Content starts

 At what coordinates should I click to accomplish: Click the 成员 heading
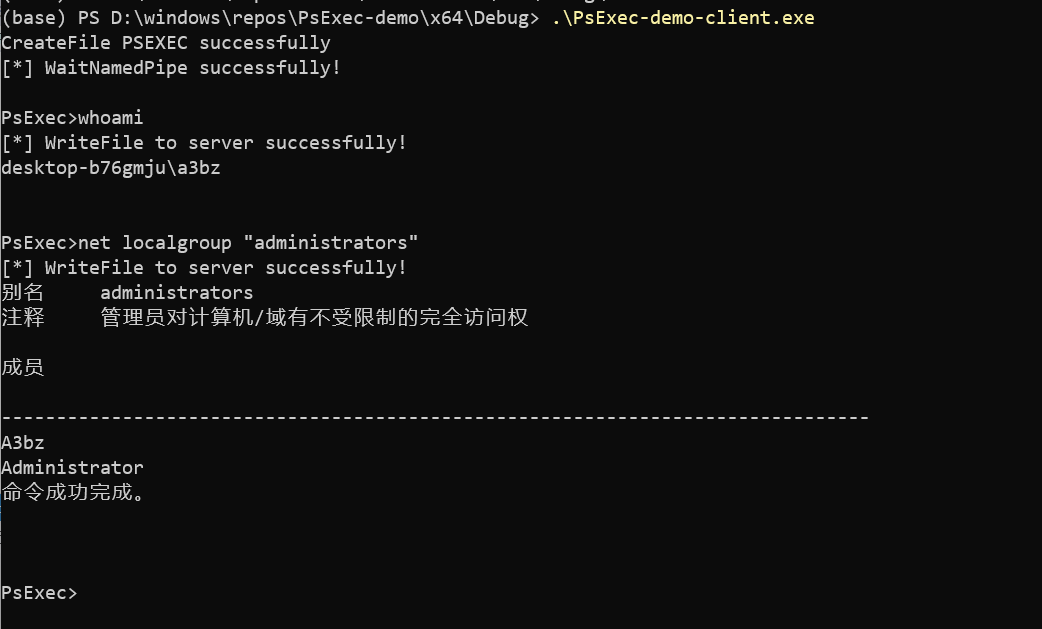point(23,367)
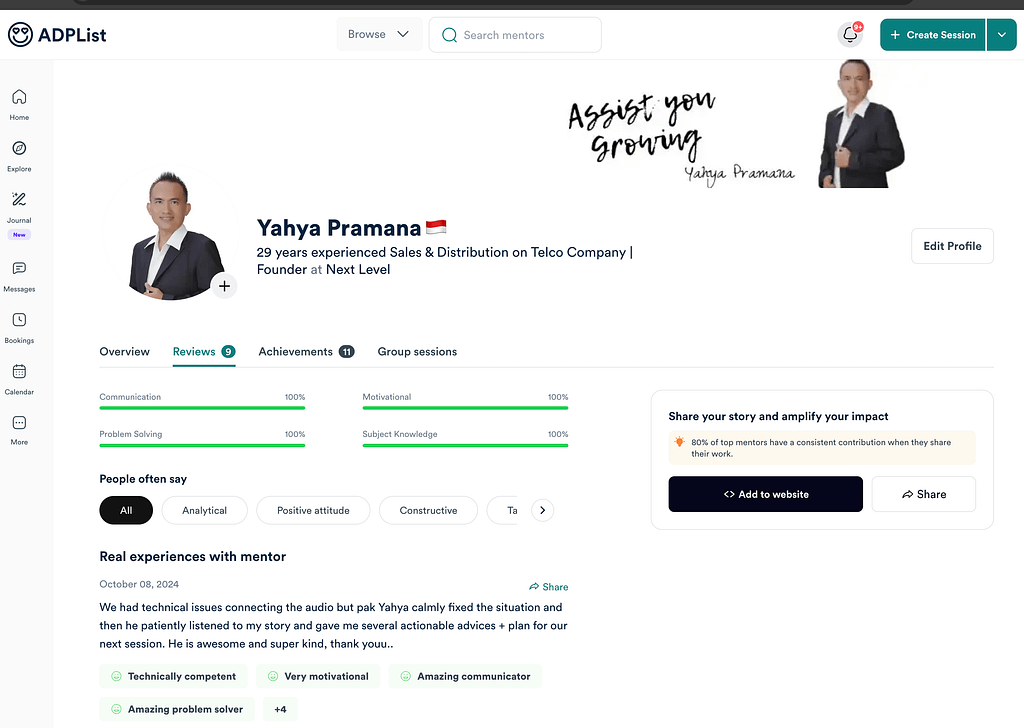View Bookings in the sidebar
The image size is (1024, 728).
tap(19, 328)
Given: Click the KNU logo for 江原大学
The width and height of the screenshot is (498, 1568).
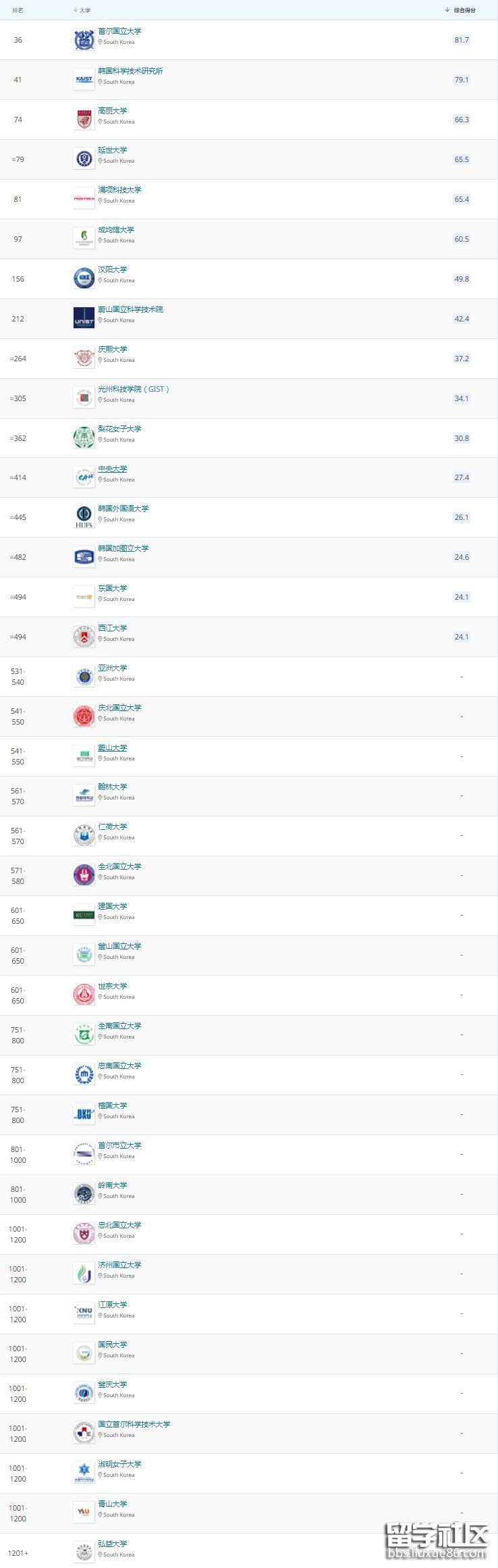Looking at the screenshot, I should coord(84,1313).
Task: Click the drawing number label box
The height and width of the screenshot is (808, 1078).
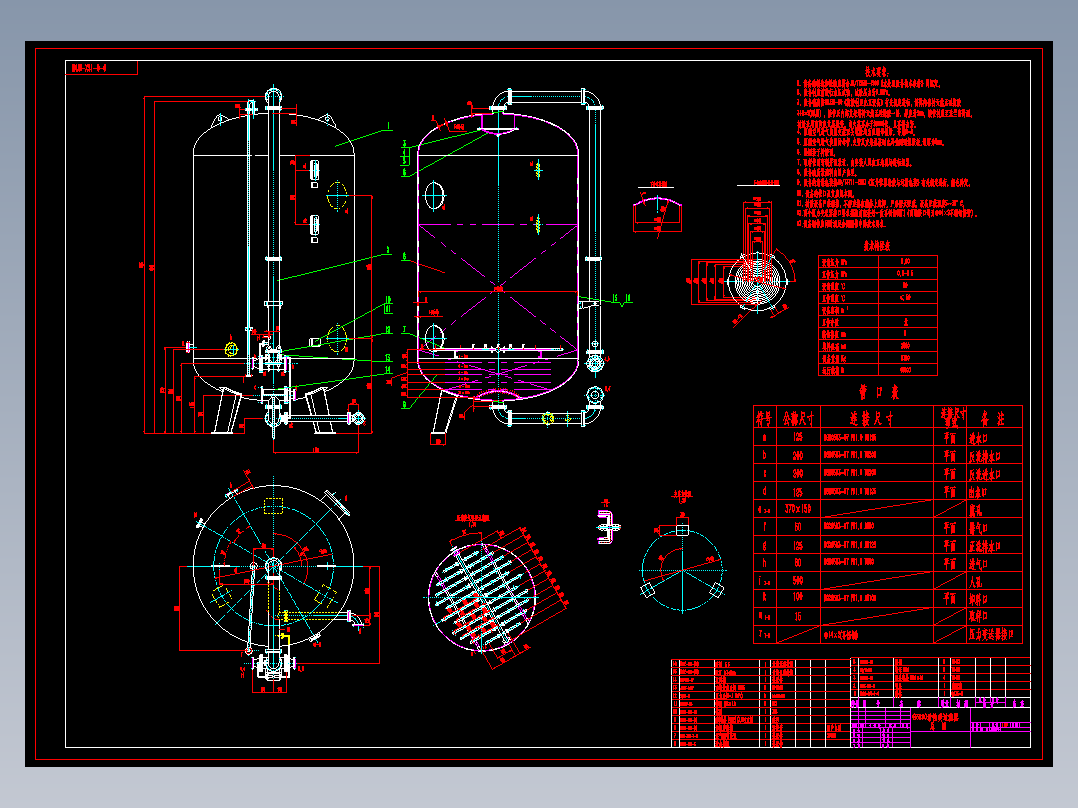Action: [102, 68]
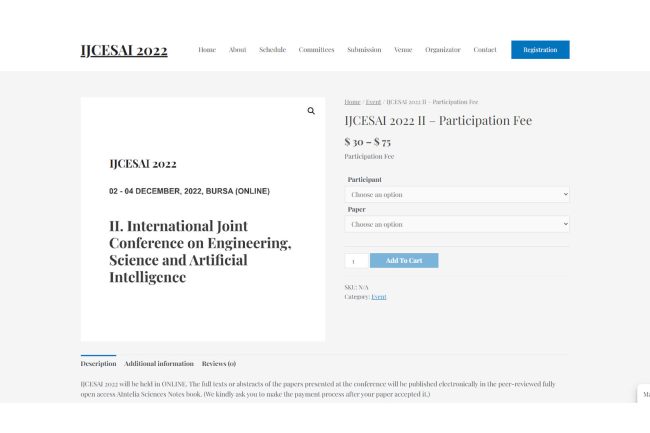Screen dimensions: 650x433
Task: Open the About menu item
Action: pos(237,50)
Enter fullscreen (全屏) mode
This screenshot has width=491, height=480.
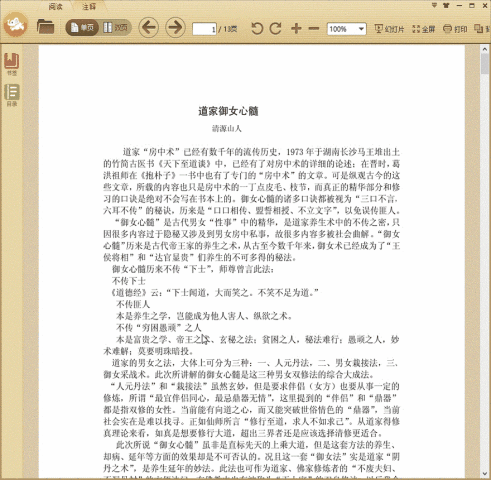(x=424, y=29)
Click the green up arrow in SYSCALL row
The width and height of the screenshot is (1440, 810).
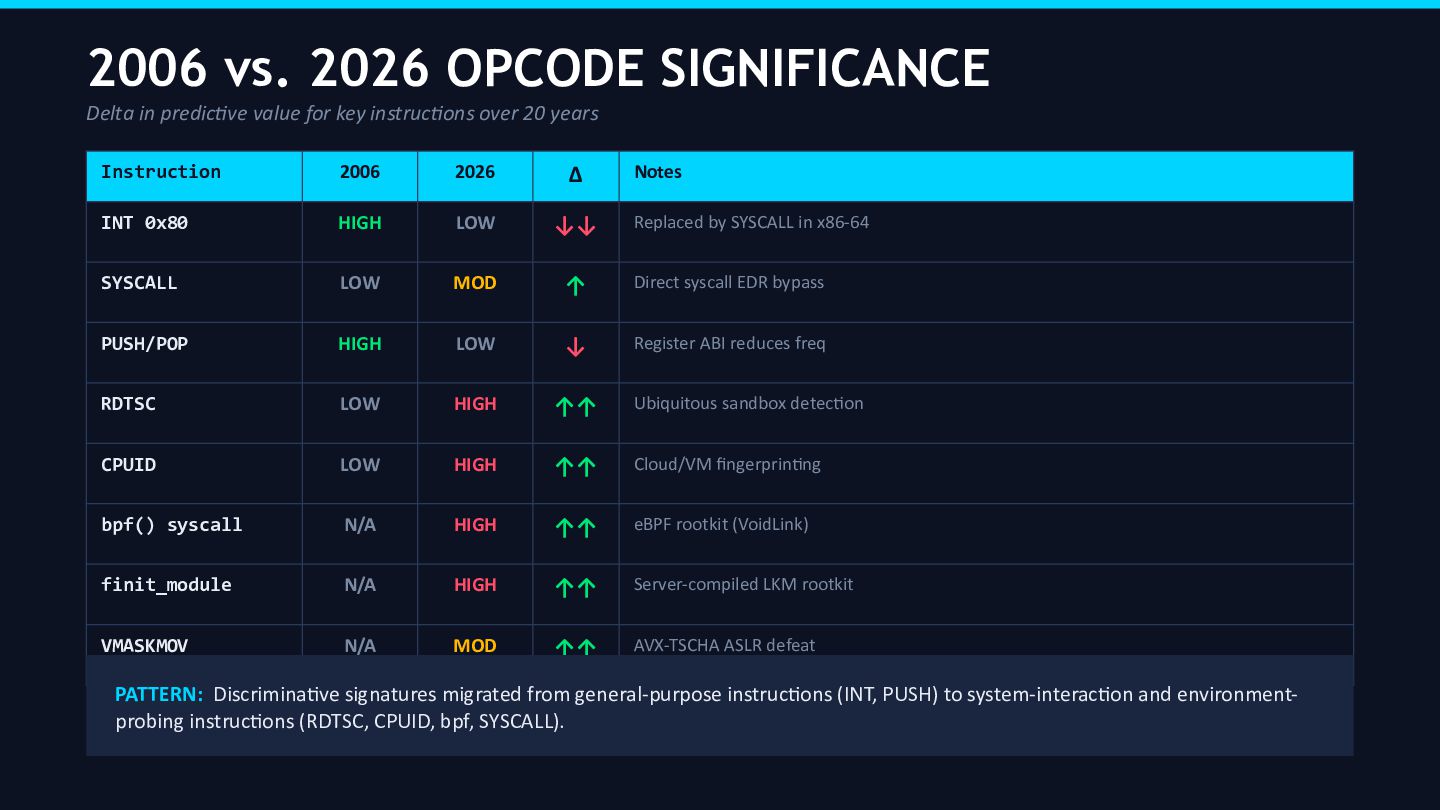click(575, 287)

Content ends

## Requirement:
Everything in the data above should be set down again exactly, except the pictures.

## Task result:
 At what coordinates should I click to accomplish: Click the 成员 heading
point(23,367)
View Bookings in the sidebar
The image size is (1024, 728).
tap(19, 328)
Given: Click the KNU logo for 江原大学
The width and height of the screenshot is (498, 1568).
Looking at the screenshot, I should coord(84,1313).
Task: Click the drawing number label box
The height and width of the screenshot is (808, 1078).
Action: [102, 68]
Screen dimensions: 650x433
Task: Open the About menu item
Action: pos(237,50)
Enter fullscreen (全屏) mode
This screenshot has width=491, height=480.
(x=424, y=29)
Click the green up arrow in SYSCALL row
The width and height of the screenshot is (1440, 810).
click(575, 287)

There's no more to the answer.